Characterization of a novel CDC73 gene mutation in a hyperparathyrodism-jaw tumor patient affected by parathyroid carcinoma in the absence of somatic loss of heterozygosity.

Abstract

Hyperparathyrodism-jaw tumor (HPT-JT) syndrome is an autosomal dominant disorder. Loss of function of the cell division cycle protein 73 homolog (CDC73) gene is responsible for the syndrome. This gene encodes an ubiquitously expressed 531 amino acid protein, parafibromin, that acts as a tumor suppressor. Loss of heterozygosity (LOH) of the CDC73 locus in many HPT-JT associated parathyroid tumors from patients with germline mutation is in accordance with Knudson's "two-hit" model for hereditary cancer. A 41-year-old man with mandible ossifying fibroma suffered from severe hypercalcemia due to parathyroid carcinoma (PC).
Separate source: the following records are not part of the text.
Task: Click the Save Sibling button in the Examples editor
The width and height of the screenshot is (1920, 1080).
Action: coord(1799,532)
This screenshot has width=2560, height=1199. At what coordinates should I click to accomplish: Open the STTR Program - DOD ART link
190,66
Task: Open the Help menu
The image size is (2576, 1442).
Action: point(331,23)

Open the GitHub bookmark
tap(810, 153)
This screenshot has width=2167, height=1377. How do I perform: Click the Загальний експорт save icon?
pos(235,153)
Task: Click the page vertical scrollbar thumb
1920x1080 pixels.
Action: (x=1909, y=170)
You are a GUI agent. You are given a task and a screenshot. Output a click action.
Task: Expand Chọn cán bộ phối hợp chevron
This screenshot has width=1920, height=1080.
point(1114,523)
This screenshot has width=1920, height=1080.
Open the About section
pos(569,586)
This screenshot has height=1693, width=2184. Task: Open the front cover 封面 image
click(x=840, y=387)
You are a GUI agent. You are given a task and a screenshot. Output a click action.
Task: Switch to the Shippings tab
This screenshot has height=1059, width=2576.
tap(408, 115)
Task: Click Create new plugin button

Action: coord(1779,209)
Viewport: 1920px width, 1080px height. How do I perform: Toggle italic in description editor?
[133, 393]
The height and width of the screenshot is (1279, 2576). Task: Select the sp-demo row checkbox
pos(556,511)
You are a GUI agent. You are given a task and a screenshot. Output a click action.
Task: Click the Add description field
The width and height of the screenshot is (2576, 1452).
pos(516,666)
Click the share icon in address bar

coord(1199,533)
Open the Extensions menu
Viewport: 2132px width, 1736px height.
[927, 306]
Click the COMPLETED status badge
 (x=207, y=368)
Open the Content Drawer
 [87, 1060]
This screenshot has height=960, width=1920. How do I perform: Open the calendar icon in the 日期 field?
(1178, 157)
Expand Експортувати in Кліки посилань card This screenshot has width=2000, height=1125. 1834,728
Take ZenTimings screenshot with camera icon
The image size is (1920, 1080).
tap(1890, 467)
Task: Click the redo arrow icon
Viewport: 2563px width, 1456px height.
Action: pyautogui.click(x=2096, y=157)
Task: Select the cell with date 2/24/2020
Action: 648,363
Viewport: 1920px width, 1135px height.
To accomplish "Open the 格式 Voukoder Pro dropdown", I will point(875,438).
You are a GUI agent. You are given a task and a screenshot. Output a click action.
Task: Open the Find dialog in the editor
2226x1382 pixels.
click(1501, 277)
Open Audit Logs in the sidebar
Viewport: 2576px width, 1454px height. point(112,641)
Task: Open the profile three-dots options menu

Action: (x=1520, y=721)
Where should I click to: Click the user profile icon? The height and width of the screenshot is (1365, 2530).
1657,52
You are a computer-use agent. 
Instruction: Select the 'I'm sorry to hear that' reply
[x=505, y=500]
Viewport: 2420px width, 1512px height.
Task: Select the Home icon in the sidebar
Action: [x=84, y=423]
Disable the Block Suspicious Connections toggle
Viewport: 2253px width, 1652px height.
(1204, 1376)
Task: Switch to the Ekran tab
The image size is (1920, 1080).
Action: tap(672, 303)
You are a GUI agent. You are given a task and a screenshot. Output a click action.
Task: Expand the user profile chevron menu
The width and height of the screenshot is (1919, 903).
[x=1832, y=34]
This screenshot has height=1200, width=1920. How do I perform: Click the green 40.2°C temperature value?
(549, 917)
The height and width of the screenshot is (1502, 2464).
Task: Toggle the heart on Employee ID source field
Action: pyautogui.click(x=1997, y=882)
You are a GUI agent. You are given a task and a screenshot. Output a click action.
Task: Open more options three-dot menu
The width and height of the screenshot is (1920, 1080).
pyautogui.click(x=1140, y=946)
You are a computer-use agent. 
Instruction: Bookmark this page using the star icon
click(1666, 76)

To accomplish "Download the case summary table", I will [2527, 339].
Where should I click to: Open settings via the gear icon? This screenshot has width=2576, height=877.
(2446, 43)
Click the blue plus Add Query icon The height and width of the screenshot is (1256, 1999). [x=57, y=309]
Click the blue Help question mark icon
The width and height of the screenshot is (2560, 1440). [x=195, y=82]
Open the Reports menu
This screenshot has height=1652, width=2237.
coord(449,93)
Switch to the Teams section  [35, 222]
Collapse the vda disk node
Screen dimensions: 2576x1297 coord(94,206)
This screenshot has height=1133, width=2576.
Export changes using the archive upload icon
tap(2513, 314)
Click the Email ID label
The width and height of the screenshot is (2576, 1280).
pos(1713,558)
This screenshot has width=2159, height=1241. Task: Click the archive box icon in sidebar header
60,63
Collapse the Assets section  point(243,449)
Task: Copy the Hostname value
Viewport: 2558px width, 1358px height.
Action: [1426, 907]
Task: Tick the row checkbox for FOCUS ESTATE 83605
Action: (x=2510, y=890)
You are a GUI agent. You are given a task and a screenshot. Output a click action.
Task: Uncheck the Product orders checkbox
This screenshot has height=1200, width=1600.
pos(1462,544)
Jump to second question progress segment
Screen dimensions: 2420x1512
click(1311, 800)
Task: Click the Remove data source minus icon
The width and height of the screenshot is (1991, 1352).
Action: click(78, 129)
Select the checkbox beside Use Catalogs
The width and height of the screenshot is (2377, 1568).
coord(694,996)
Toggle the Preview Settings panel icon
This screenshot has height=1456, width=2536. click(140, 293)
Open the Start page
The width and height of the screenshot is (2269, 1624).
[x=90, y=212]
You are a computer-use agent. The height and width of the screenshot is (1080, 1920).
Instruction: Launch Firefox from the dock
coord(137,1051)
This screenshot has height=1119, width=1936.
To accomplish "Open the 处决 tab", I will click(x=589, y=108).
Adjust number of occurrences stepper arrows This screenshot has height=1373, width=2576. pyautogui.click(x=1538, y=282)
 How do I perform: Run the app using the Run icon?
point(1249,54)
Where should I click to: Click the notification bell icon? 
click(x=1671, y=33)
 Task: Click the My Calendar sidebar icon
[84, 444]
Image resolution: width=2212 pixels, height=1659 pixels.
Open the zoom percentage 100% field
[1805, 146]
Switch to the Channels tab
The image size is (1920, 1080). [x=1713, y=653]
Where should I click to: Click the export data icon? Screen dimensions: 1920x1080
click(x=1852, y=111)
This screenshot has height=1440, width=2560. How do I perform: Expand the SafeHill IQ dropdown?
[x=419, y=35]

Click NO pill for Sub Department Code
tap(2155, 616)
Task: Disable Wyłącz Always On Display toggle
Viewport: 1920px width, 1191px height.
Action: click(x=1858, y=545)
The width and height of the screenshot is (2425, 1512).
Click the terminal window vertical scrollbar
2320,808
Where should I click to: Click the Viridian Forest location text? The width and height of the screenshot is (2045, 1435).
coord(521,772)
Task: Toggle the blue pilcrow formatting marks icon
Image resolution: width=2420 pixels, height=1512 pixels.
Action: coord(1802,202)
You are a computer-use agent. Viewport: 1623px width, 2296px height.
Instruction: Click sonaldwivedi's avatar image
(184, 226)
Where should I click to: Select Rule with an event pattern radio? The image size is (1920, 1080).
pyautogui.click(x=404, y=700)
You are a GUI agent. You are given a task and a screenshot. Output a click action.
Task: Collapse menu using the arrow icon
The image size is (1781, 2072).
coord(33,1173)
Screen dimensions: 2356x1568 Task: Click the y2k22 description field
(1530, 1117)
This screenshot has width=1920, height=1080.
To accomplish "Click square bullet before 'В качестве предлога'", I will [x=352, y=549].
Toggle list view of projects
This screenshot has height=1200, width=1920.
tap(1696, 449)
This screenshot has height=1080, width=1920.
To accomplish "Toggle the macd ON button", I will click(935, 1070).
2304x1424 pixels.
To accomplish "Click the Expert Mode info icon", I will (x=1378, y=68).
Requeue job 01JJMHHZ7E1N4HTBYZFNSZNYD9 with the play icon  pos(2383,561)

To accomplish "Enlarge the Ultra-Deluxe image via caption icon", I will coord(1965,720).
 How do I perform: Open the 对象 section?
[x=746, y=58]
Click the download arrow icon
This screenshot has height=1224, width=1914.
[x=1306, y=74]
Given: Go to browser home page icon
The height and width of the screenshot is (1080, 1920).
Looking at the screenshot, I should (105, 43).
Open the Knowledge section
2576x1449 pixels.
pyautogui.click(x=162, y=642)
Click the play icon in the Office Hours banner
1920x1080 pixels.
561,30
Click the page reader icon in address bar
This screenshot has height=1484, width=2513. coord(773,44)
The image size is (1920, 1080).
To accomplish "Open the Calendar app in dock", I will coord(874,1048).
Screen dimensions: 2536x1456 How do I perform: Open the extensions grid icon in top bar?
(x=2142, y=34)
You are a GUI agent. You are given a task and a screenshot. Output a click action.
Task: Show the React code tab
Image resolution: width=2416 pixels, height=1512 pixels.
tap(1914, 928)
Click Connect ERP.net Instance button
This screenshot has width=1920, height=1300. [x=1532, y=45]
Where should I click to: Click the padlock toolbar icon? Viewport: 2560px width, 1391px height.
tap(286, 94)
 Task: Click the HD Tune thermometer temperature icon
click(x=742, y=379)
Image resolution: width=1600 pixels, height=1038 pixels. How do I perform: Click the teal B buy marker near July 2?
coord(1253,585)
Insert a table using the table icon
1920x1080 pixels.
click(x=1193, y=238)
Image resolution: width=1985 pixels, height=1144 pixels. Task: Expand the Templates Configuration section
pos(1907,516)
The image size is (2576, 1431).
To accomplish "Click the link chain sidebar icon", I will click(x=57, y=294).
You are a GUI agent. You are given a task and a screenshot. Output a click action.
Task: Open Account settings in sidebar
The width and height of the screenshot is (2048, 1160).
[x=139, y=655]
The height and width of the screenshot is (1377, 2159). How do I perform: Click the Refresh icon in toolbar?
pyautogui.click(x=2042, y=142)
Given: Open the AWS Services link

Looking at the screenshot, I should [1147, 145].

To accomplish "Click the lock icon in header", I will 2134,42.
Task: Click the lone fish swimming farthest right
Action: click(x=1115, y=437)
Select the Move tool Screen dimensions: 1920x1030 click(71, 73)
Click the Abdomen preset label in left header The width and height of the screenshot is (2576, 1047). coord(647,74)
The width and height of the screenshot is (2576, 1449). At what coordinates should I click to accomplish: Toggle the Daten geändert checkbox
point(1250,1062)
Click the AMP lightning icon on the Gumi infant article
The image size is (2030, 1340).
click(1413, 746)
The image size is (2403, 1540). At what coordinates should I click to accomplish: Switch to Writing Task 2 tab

Genetic analysis was performed to evaluate germinal and somatic CDC73 gene mutation as well as real-time qRT-PCR to quantify CDC73 mRNA, miR-155 and miR-664 expression levels. Immunohistochemistry and Western blotting (WB) assay were carried out to evaluate parafibromin protein expression. A novel heterozygous nonsense mutation, c.191-192 delT, was identified in the CDC73 gene. No CDC73 LOH was found in PC tissue, nor any differences in expression levels for CDC73 gene, miR-155 and miR-664 between PC and parathyroid adenoma control tissues. On the contrary, both immunohistochemistry and WB assay showed an approximate 90% reduction of parafibromin protein expression in PC. In conclusion, this study describes a novel germinal mutation, c.191-192 delT, in the CDC73 gene. Despite normal CDC73 gene expression, we found a significant decrease in parafibromin. We hypothesize that a gene silencing mechanism, possibly induced by microRNA, could play a role in determining somatic post-transcriptional inactivation of the wild type CDC73 allele.